Communities protest NT government’s betrayal on fracking

Anti-fracking protester at the April 22 protest. Photo: Kahdi Shah-Eaton

More than 600 activists rallied here on April 22 to condemn Chief Minister Michael Gunner’s announcement that fracking would go ahead in the NT despite his election promise of a 5-year moratorium.  

The Gunner Labor government was elected in 2016, partly on the promise to hold back on fracking which would open 51% of the NT to the controversial process of mining gas via hydraulic fracturing or “fracking”.

A strong movement of environmentalists, landowners, recreational fishers, farmers and traditional owners have come together over several years to oppose fracking, supported by groups in other states.

The results of an inquiry, released on March 27, argued that by adopting a new regulatory framework the hazards of fracking could be minimised.
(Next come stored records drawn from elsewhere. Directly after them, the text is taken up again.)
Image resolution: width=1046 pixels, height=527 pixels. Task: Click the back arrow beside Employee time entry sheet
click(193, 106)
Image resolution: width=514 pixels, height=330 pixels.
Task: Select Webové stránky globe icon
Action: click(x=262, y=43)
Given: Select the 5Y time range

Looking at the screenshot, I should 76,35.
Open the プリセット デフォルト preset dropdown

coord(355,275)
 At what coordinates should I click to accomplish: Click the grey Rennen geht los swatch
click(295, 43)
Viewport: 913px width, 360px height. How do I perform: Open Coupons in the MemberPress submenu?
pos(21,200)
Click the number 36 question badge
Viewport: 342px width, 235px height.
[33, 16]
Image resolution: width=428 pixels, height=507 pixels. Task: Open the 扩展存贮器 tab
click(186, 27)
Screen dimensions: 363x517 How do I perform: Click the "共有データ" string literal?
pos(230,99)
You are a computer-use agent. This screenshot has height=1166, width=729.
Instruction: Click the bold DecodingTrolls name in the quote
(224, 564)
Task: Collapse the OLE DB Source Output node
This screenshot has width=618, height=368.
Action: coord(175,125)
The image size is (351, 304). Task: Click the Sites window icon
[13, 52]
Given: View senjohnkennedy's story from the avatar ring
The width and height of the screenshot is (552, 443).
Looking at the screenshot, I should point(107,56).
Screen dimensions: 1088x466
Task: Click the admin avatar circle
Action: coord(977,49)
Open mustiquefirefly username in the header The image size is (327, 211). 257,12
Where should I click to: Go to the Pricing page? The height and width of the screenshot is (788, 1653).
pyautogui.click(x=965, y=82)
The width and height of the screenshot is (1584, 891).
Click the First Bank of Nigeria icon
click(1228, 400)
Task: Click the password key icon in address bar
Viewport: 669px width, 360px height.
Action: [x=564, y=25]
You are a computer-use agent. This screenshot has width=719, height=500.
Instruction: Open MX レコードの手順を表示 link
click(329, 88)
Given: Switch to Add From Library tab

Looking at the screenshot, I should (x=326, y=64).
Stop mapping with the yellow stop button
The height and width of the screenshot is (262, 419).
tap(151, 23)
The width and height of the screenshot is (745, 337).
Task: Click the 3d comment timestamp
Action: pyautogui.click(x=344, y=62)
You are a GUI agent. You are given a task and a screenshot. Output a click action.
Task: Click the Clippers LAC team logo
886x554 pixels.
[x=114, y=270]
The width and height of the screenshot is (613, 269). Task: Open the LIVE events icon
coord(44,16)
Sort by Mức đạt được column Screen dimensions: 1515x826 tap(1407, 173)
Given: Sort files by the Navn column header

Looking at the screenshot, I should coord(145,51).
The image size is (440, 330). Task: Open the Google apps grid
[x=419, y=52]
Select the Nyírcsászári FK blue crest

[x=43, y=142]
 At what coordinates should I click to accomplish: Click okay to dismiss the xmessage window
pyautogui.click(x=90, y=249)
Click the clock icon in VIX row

On April 17 Gunner announced the NT would adopt those recommendations and allow fracking to go ahead.

Debate raged within Labor in the lead-up to Gunner’s announcement.

NT Labor Senator Malarndirri McCarthy told ABC News on April 19 that her office was flooded with calls of dismay at the decision: "It was a day of much sadness for many people … [for] the people who fought for that moratorium to stay in place.

“[It was] a sad day for the people of the Northern Territory, for the country, our environment and everything that we hold dear.”

McCarthy also took aim at the federal government, accusing it of “forcing” the Territory into the decision by starving it of funding.

NT government members Chancey Paech and Sandra Nelson were also against the decision.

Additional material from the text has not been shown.